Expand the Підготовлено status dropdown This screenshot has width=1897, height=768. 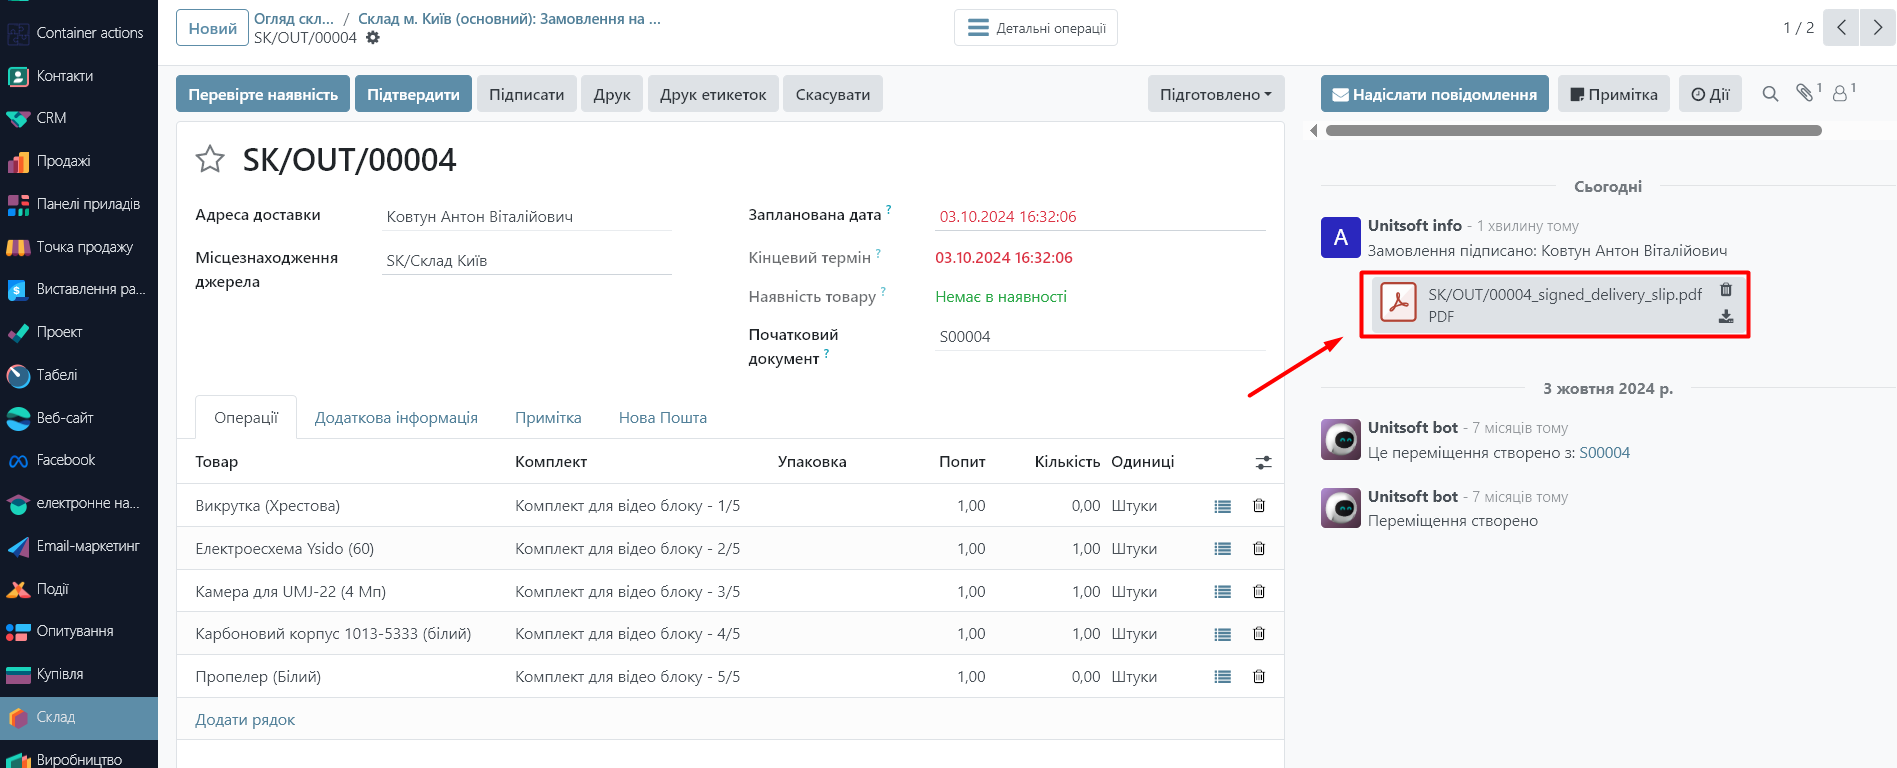[1215, 94]
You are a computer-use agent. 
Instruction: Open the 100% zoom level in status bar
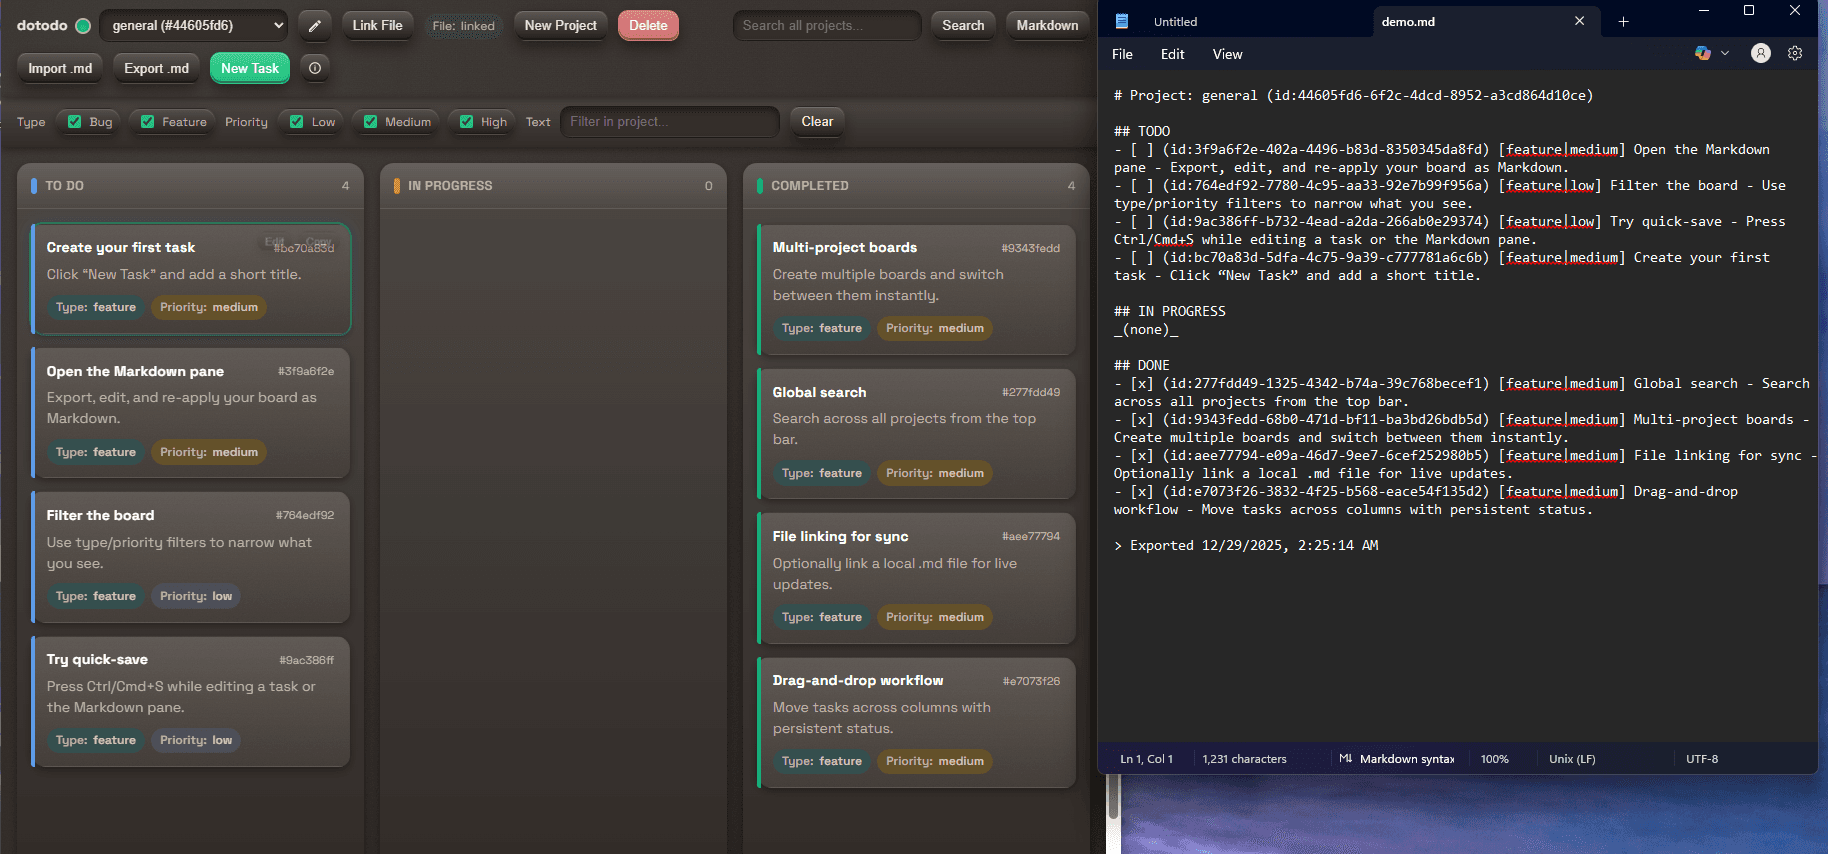[x=1494, y=759]
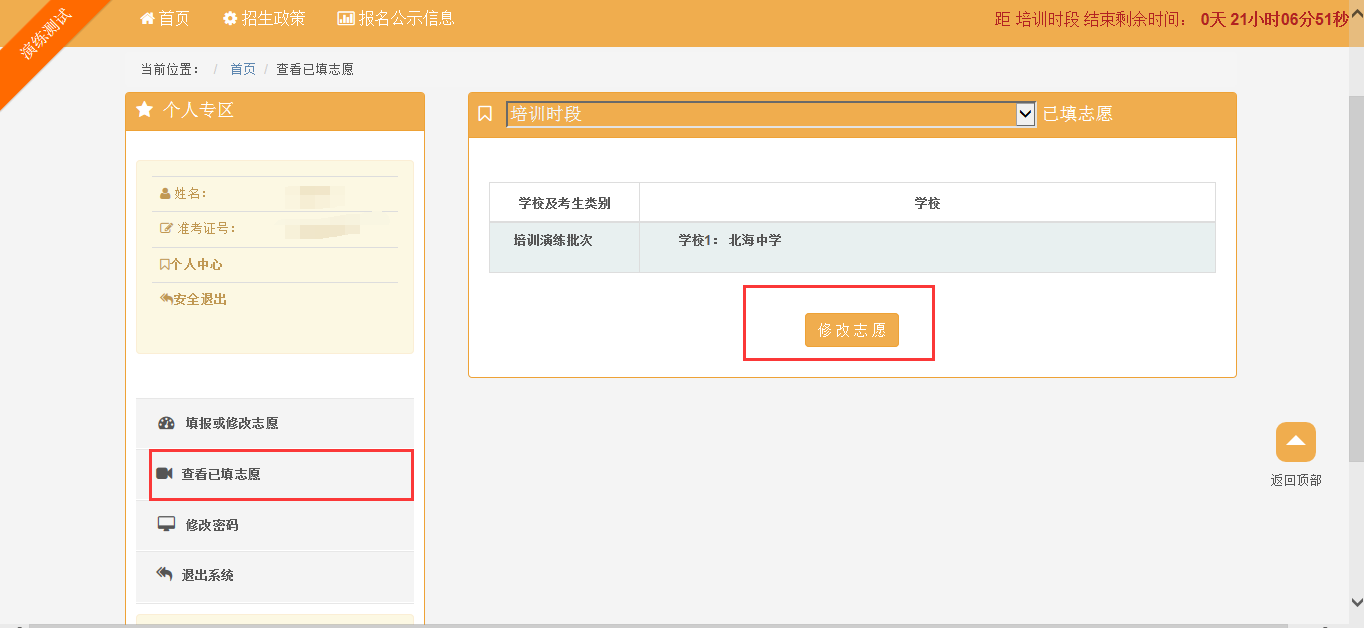Open 招生政策 in the top menu
Screen dimensions: 1364x628
point(273,18)
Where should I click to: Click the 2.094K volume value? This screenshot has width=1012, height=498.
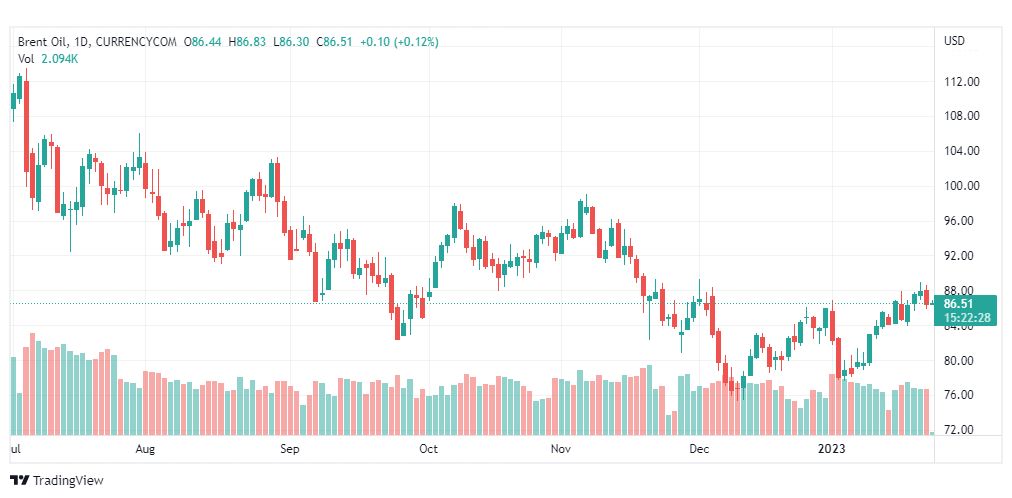60,59
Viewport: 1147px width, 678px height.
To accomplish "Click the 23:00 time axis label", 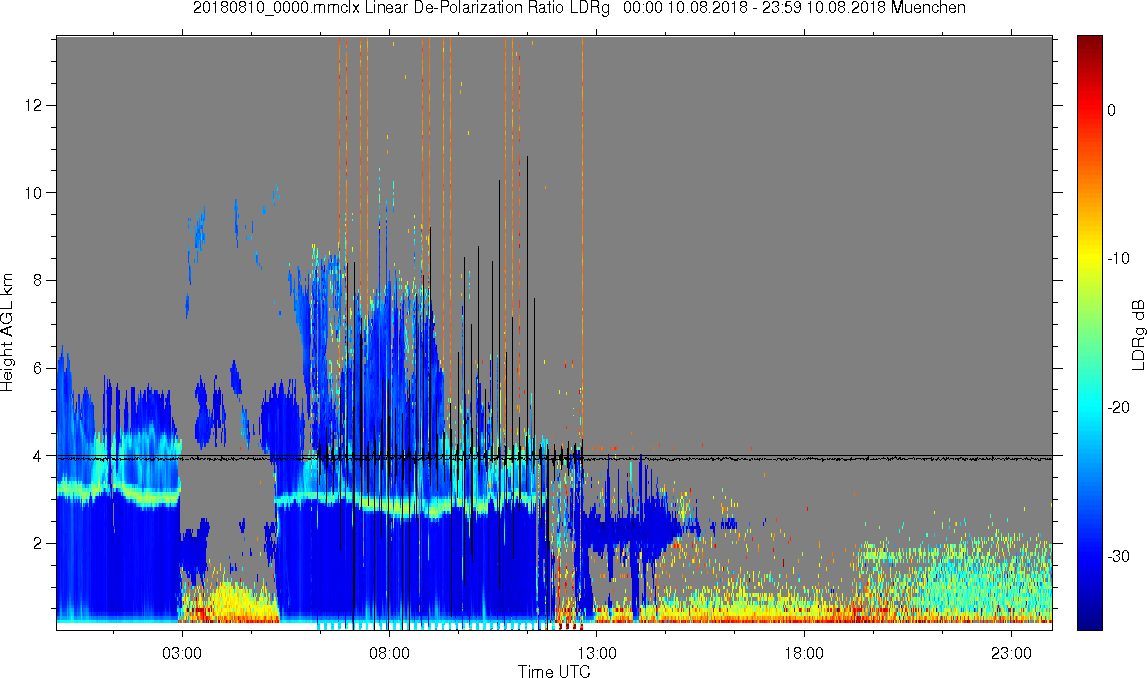I will coord(1012,653).
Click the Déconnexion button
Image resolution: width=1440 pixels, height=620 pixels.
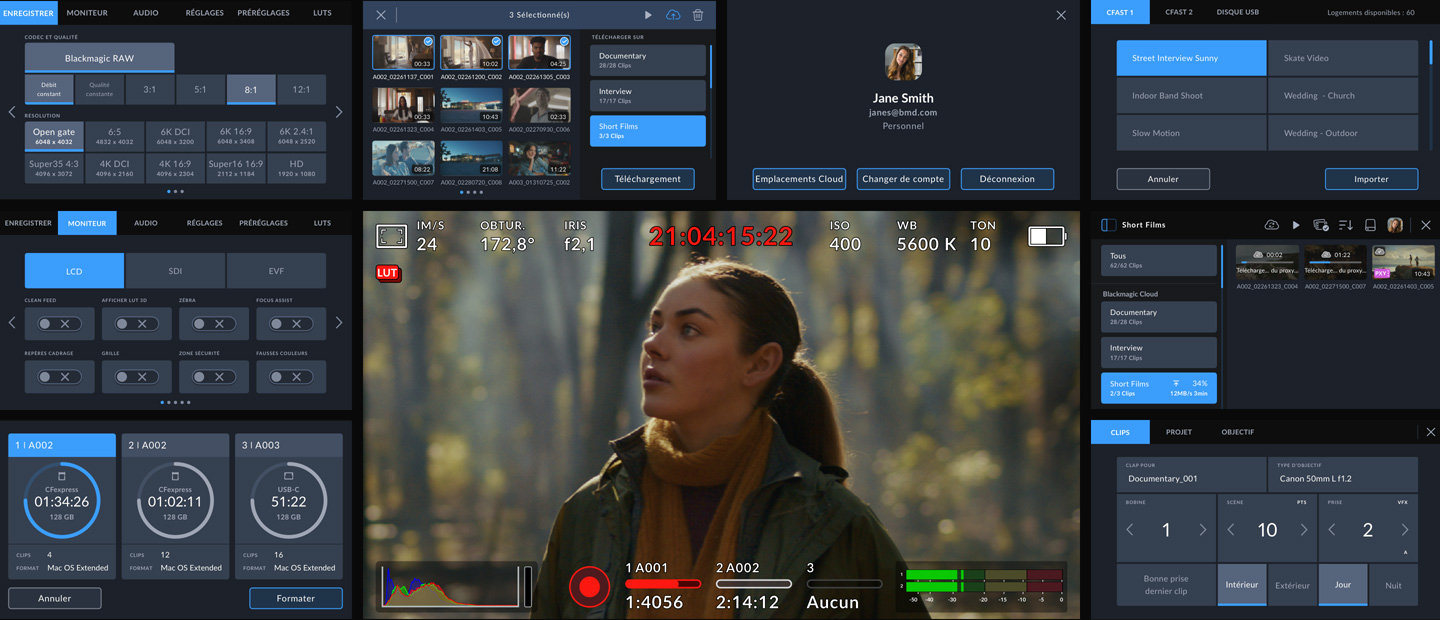1007,179
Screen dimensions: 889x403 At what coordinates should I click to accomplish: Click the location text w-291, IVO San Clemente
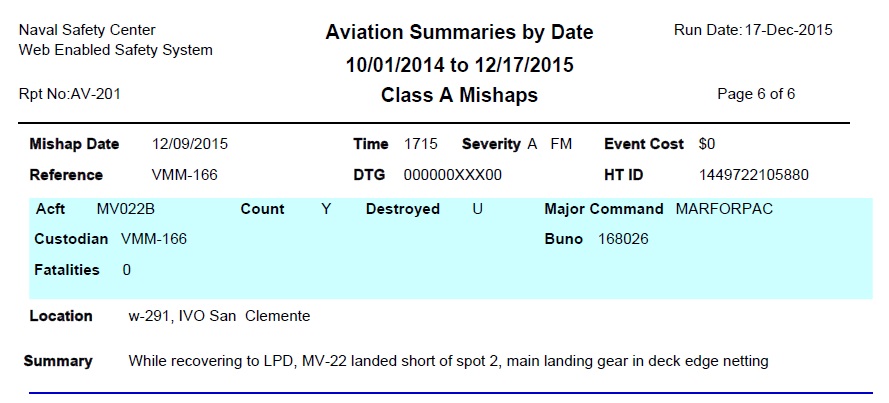(219, 316)
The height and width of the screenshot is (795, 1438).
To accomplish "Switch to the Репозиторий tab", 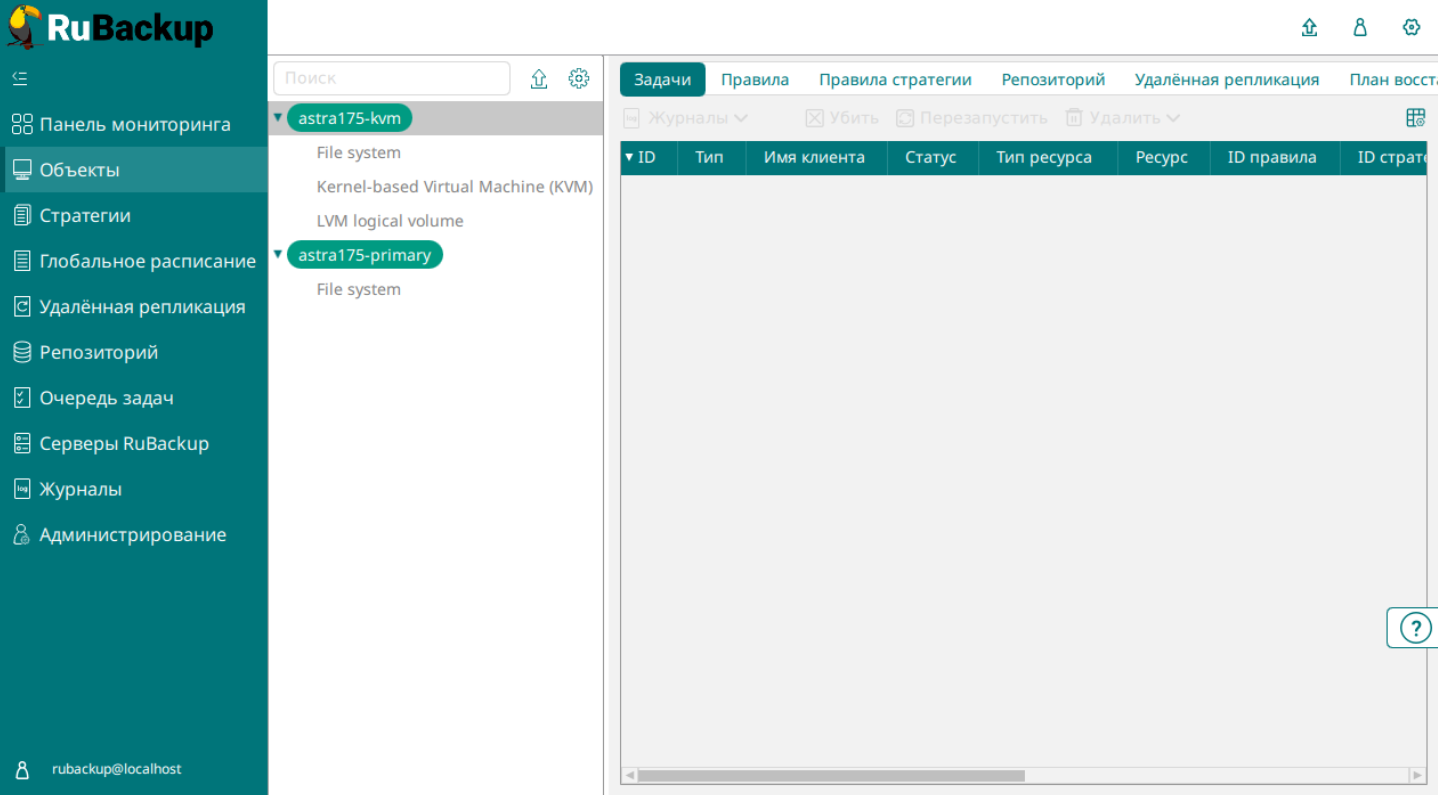I will [x=1053, y=80].
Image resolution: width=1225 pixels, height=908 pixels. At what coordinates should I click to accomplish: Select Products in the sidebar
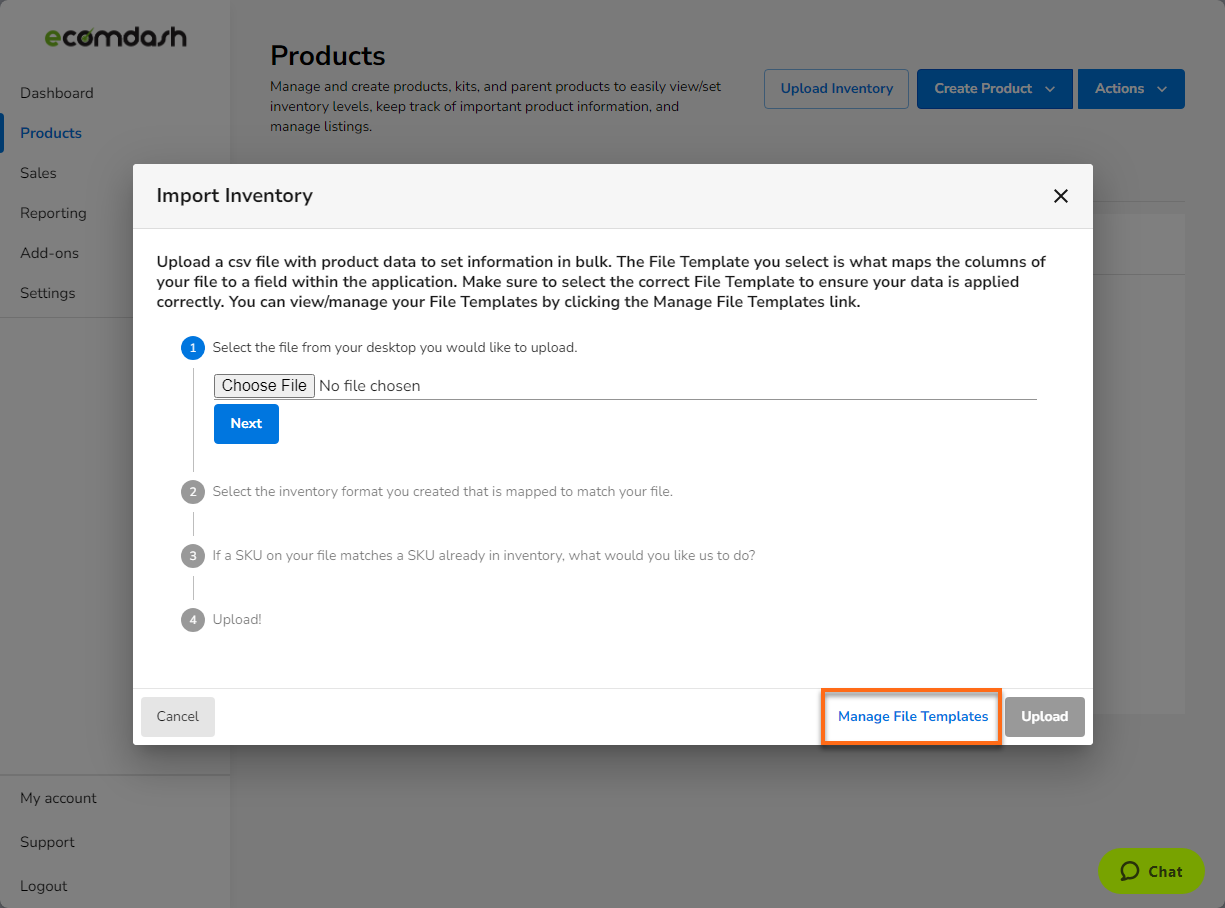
============
# PROMPT
Using the entries above, write out exactly the lines from the one with "Image resolution: width=1440" through the one with "The height and", ends included. Leave out any pictures.

# OUTPUT FOR THIS EXERCISE
Image resolution: width=1440 pixels, height=620 pixels.
1007,179
Screen dimensions: 889x403 At what coordinates should I click to accomplish: Click the location text w-291, IVO San Clemente
(219, 316)
The height and width of the screenshot is (795, 1438).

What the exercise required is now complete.